BOGOTA (Reuters) - Colombia rejected on Saturday accusations by Venezuelan President Hugo Chavez that Bogota was planning an attack on neighbouring Venezuela, saying the socialist leader was deceiving his people with such charges.
Chavez said on Friday he had deployed troops to the border to repel a possible assault after Colombia claimed last week that his country was harbouring Colombian rebels in camps in Venezuela.
“Colombia has never thought of attacking its brother nation (Venezuela) as the president of that country says, in a clear political deception of his own country,” Colombian President Alvaro Uribe’s office said in a statement.
“Colombia has gone to the channels of international law and will continue insisting on those mechanisms so there is an instrument to make the Venezuelan government comply with its obligations not to harbour Colombian terrorists.”
Chavez cut ties with Uribe’s government after Colombia presented video, maps and photographs alleging that FARC rebels and guerrillas from a smaller leftist group were hiding out in Venezuelan territory.
Colombia’s foreign ministry denied a statement from Chavez that a Colombian aircraft had violated Venezuela’s airspace for five minutes this week. “No Colombian military aircraft or helicopter has crossed into Venezuelan airspace,” it said.

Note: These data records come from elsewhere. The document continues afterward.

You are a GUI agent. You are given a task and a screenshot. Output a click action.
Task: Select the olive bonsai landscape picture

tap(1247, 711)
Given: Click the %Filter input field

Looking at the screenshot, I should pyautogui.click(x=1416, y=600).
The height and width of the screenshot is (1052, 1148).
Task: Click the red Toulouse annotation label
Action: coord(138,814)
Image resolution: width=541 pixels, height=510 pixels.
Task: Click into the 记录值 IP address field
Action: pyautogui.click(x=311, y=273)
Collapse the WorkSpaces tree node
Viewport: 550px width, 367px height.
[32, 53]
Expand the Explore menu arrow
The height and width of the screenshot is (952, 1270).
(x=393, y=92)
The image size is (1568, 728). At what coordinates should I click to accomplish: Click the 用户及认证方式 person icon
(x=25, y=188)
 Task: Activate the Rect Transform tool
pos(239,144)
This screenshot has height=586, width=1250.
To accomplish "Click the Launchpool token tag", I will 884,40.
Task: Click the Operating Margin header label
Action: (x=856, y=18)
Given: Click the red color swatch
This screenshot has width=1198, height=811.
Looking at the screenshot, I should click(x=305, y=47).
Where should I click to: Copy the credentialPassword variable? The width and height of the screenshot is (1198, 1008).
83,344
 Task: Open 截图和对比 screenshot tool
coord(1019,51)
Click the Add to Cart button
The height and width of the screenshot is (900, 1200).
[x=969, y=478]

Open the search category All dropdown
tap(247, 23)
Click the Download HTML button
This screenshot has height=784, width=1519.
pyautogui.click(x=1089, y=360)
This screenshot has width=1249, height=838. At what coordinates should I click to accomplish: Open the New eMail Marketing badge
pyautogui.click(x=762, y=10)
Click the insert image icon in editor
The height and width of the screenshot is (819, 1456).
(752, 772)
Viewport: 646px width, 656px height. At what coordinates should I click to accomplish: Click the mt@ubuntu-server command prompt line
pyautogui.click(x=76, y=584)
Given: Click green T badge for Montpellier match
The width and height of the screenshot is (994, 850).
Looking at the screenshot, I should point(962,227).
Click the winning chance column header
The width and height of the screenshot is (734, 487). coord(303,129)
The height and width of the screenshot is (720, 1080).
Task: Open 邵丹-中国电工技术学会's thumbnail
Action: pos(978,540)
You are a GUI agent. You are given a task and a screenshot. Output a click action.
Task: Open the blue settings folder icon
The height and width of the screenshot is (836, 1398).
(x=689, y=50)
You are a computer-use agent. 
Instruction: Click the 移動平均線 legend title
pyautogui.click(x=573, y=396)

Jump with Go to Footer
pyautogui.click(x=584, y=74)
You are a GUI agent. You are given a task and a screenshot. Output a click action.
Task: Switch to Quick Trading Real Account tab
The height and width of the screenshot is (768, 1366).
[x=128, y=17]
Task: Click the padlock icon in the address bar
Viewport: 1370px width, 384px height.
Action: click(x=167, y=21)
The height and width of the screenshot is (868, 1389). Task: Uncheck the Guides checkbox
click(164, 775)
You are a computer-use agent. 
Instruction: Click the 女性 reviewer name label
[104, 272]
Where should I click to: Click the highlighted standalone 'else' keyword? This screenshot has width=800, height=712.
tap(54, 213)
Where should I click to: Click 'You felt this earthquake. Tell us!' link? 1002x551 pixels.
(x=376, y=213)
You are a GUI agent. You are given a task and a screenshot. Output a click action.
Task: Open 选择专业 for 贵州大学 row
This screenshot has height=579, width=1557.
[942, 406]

Chavez said his foreign minister would meet Colombia’s new government, which takes office on August 7. Close Uribe ally Juan Manuel Santos, a former defence minister who becomes president next week, wants to improve relations with Venezuela.
Various Colombian leaders have battled Marxist guerrillas since the 1960s in Latin America’s No. 4 oil producer.
Uribe -- who first came to power in 2002 -- has battered once-mighty rebels with his U.S.-backed offensive that has pushed the insurgents back into remote, rural areas.
Although violence has fallen dramatically during Uribe’s eight years as president, shootings, bombings and other attacks are still common.
On Friday night, FARC rebels killed four soldiers and a police officer in an ambush in the southern Caqueta province, local media said. Two civilians were also wounded.
The leader of the FARC, Colombia’s largest rebel movement, has called on President-elect Santos to look for a political solution to the four-decades-old conflict.